The thin client hardware and software vendor has appointed Ward Nash as ANZ vice president.

Nash, spent 12 years with iGel competitor Wyse as the managing director/general manager of its Asia Pacific and Japan operations, and continued with the company for an additional two years after it was acquired by Dell in 2012.

The company has relocated its Asia Pacific headquarters from Hong Kong to Sydney.

"The ANZ market is very mature in the cloud and especially the virtual desktop space, including with our partners, Citrix, VMware and Microsoft," Nash says.

Nash is clearly keen to take on Dell – and HP – saying iGel will 'combat the competition' through global partnerships with multinationals which, when combined with iGel, will offer an end-to-end solution.

"We have an endpoint device, along with management software that manages it, but we don't have servers and storage and networking and all that other stuff," Nash says. "You can imagine us going to a large multinational player that would be a competitor to Dell and HP, and we would partner with them and give them an endpoint thin client device which they don't have, but they have everything else.

Nash says iGel will be looking to local channel partners to fulfil distribution and provide professional services and consulting .

"Compared to selling PCs, if you go down the cloud or virtual desktop solution path, it is a very in-depth, lots of consulting services and money, long project, very strategic and at the C-level.

"It's  a much bigger, stickier sell than selling a PC.

Nash claims VDI selling offers much higher potential commission for resellers.

"If you sell PCs at three points, you're not going to make a lot of money.

"When you sell servers in the virtual desktop market, you need lots of Ram, lots of CPU, expensive storage. It's not a cheap sell.

"Every piece of it is enterprise level, high spec'd so the total value of sale is much higher.

"If you were selling to a bank and it's PCs it might be a million dollar order. If you're selling them VDI complete end-to-end package, it's a $10 million order, and the commissions are tenfold," he says.

"The acquisition cost is not where end-users save money. It is later on when they're tyring to manage 20,000 PCs and trying to do service pack updates.

Nash says the company is looking for partners who have Citrix and VMware skill sets.

"We want to partner with them and let them make all the money on the consulting services," he says.

"All vendors babble about solutions selling and working together and that stuff. It rarely ever happens, but with this particular type of technology and solution, I can't sell my endpoint devices or my management software to manage it. No one needs it until they have bought servers, storage, Citrix and VMware licenses, security and all that stuff.

"We're the last piece of the puzzle, which forces us to drag the rest of them kicking and screaming to success.

"Our job is trying to speed up everyone else so we can sell our stuff.

Nash says he's committed to growing the ANZ business by 100%, 'but to be honest, that's not going to be too difficult to do'.

"We are the last of the Mohicans, if you will," he says of iGel. He says other vendors are not focused on their thin client offerings, instead offering PCs, laptops and other offerings as well as thin client.

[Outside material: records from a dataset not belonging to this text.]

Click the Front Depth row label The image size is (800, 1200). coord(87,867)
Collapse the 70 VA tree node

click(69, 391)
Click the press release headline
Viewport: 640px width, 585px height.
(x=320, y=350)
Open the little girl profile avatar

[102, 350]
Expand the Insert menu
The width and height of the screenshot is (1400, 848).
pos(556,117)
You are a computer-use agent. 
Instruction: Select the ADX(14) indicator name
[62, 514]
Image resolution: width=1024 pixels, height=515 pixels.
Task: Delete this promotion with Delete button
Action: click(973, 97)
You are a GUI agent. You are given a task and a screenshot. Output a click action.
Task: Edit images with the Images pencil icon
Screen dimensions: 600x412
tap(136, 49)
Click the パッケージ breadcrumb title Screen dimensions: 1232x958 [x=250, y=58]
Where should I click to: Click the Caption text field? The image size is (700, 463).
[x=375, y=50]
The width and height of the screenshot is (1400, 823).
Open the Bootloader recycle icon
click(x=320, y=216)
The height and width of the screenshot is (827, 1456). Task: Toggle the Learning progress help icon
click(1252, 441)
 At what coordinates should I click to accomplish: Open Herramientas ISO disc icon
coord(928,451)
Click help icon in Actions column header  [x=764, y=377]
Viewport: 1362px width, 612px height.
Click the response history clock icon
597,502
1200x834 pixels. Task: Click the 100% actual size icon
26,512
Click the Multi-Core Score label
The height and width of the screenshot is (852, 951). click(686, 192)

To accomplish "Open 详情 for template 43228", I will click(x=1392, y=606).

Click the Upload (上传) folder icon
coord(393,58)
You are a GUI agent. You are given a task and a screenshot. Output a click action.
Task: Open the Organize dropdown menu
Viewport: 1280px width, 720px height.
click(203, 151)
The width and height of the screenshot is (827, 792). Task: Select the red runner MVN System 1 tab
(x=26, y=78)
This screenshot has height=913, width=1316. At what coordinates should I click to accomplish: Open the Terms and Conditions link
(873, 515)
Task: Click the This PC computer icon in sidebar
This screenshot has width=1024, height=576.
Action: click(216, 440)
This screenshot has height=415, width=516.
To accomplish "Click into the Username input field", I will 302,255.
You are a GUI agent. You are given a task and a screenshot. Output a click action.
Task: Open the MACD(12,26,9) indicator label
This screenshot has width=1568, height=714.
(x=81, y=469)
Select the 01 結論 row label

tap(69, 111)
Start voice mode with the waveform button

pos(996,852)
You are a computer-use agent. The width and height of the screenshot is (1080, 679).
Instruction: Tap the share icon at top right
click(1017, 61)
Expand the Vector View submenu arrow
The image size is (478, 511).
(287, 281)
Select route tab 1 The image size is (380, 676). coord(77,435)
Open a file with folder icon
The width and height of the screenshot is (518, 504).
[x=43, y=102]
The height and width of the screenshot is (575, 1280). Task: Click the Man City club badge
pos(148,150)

"The focus for [our competitors] may have dropped off. But we are very laser focused on this industry. We don't sell PCs, laptops, whatever.

"That message resonates very well with Citrix and VMware because we are going to go out and push their market for them.

Nash says thin client computing fits well for financial services or any companies with dispersed branches, and also for companies 'with lots of regulation and security issues'.

"With thin clients all the data and apps, everything, stays in the data center and the only thing going out to the desk is the display on the screen," Nash says.

"So government agencies, defence organisations, military, healthcare, financial organisations, manufacturing [are our target].

iGel is distributed in Australia and New Zealand by Connector Systems and Exclusive Networks.